FQ: Please give our readers a little insight into your writing process. Do you set aside a certain time each day to write, only write when the desire to write surfaces, or …?
CRAWFORD: My books start writing themselves in my head before I ever start typing them. I speak notes into my iPhone for a bit. Then when the story is bursting at the seams, I sit down at a specific time every day and write the book.
Since my books are coming so fast and furious these years (for me, anyway), I do have to take some downtime between books. But then they start knocking on the door (inside my head) and the stories come.
FQ: What was the hardest part of writing your book? That first chapter, the last paragraph, or …?
CRAWFORD: The plot lines and especially the conversations are always the easiest to write. For me the hardest part is descriptions of the land, scenery, surroundings, and sometimes the rooms the characters are in. The first line usually comes to me long before I start writing the book; the last line comes by the time the characters (and I) have arrived there.

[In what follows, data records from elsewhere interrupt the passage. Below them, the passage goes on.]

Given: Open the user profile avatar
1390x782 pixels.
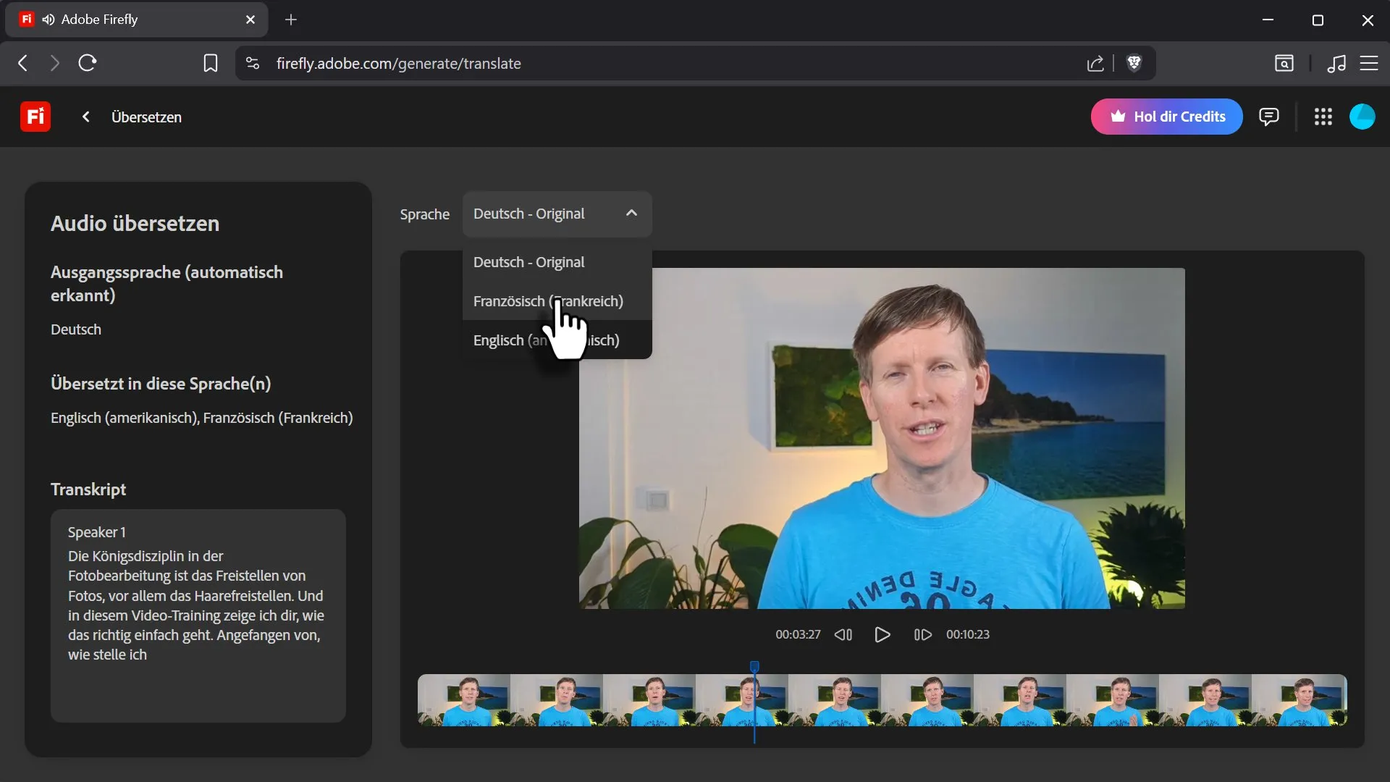Looking at the screenshot, I should 1362,117.
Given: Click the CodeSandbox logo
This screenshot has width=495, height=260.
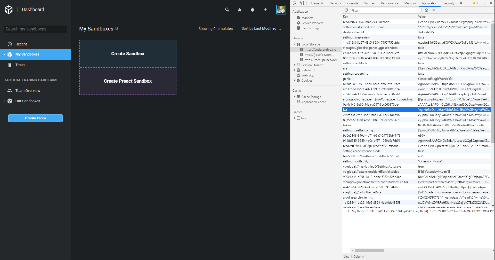Looking at the screenshot, I should coord(9,10).
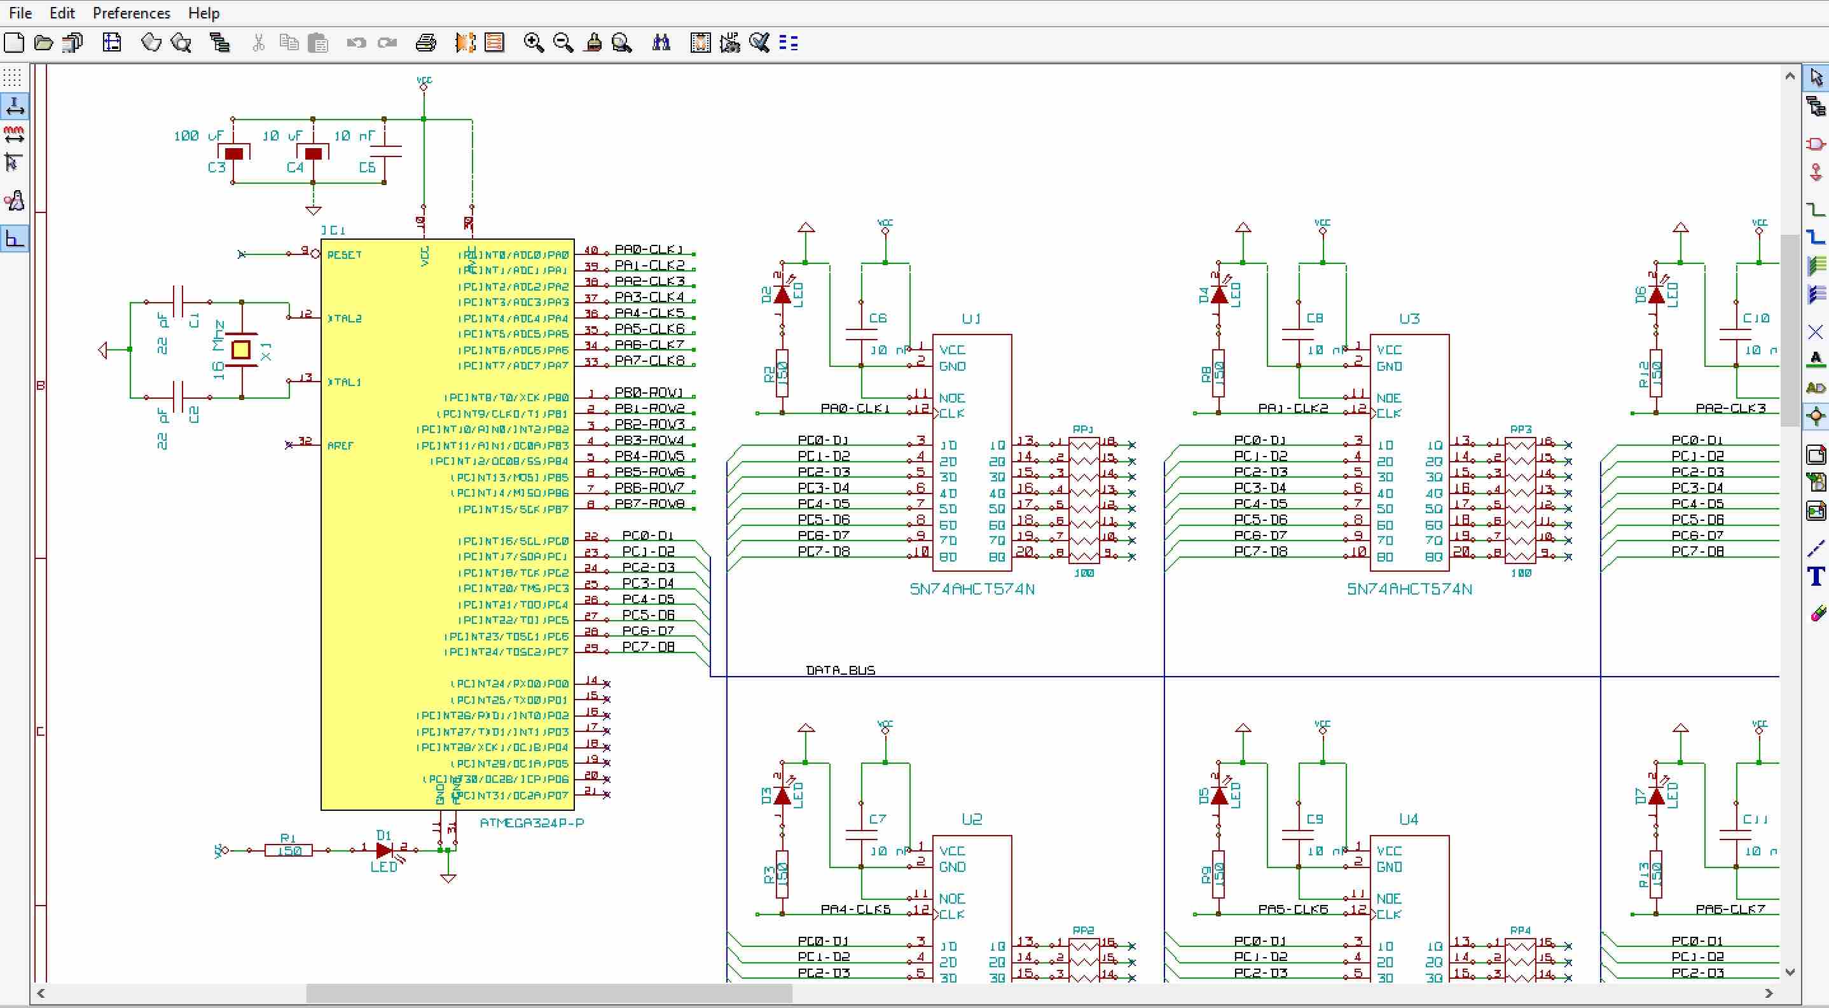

FQ: Who are your favorite authors?
CRAWFORD: I love Dan Brown and Kathleen McGowan, with their twists on what's been accepted as history as well as the current status quo. Jean Houston is one of my sheros. I had the opportunity to work with Barbara Marx Hubbard when I was much younger, and it was like she picked me up by the scruff of the neck and lifted me up to a whole new level, saying, "You're going to live way up here now." I'm so grateful.
FQ: Did your family & friends encourage you to write your book?

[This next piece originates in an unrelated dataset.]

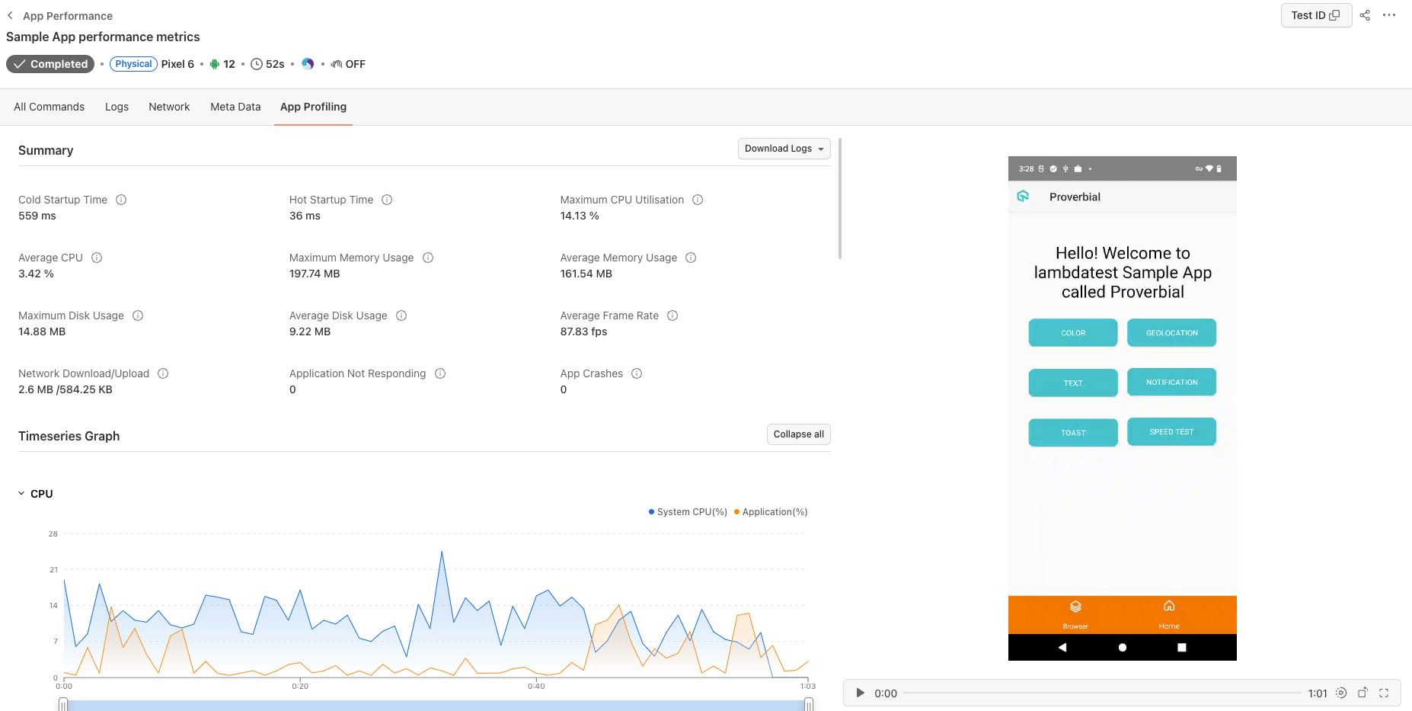
Task: Enter fullscreen on the video player
Action: pos(1384,693)
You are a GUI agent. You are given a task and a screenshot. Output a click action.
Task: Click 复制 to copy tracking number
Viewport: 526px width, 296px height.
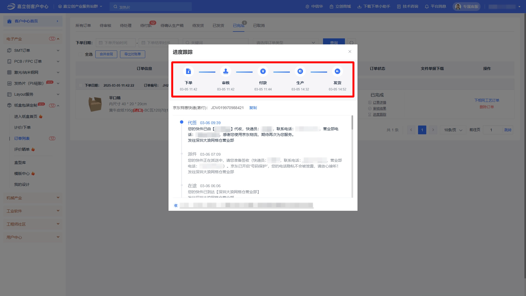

CRAWFORD: Always! They are my biggest cheerleaders. They love my writing and are always eager to see what I'm going to come up with next. My readers often say that their least favorite part of my books is when they end, and this one is no exception.

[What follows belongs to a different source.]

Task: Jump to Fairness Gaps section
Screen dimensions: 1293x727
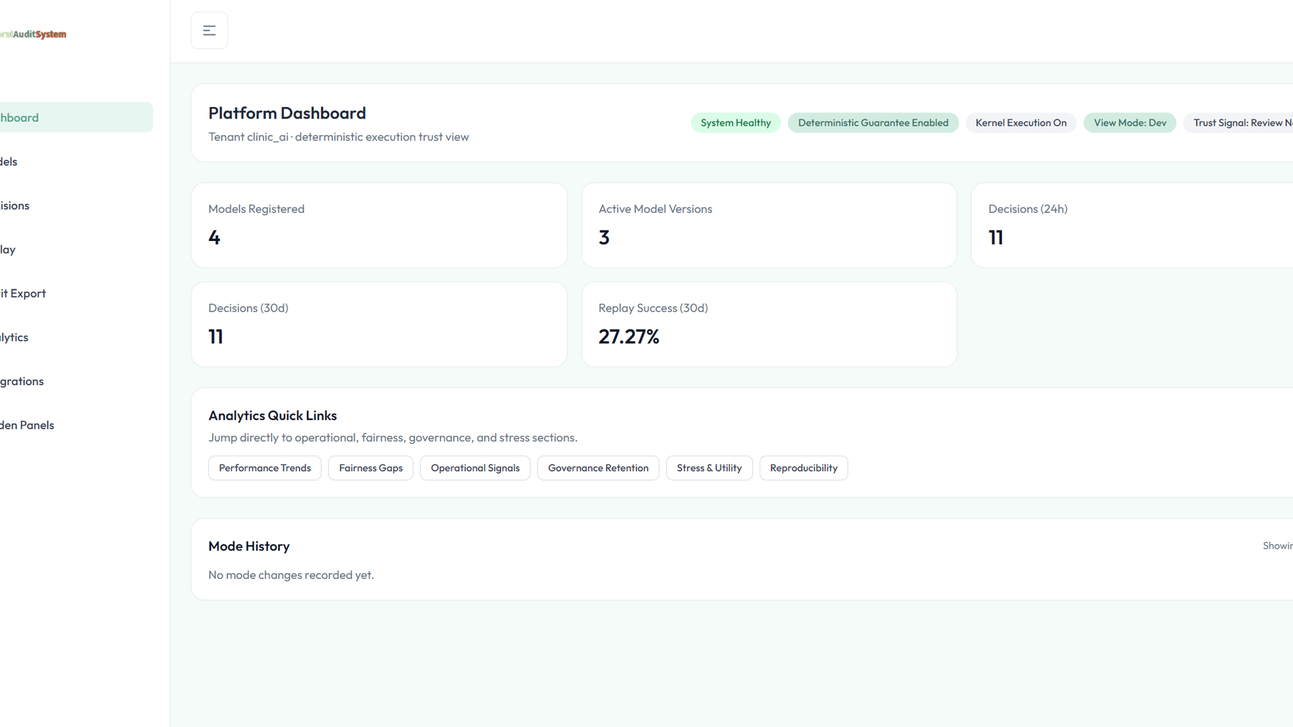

FQ: Did the story change as you wrote the book?
CRAWFORD: The story always changes as the book is written. My writing often surprises me.  I mentioned that in a screenwriting class once, and the professor said, "You mean as if to say, 'I can't believe I just wrote that?'" Well......yes! LOL
The characters sometimes blurt out things that weren't in my head. A fun twist will suddenly emerge with no warning. Something comes at the end that makes me have to rewrite some of the middle.
I understand that Alfred Hitchcock storyboarded every shot of his movies. I know writing books and film-making can be very different, but I'm the exact opposite of his process.
FQ: Tell us about your favorite character and why that person is your favorite.
CRAWFORD: Missy, my starbeing, was such a fun character to write about. Just about anything is possible with and for her. She's so open-minded and curious. She's so wise and yet everything on Earth was new to her. Having her learn about the beauty of life here--and especially love--well, it was about the most fun I've ever had in all of my writing.
FQ: Was it important to you to have a plot that would keep readers guessing about the outcome?
CRAWFORD: Yes, as always! I love surprise endings.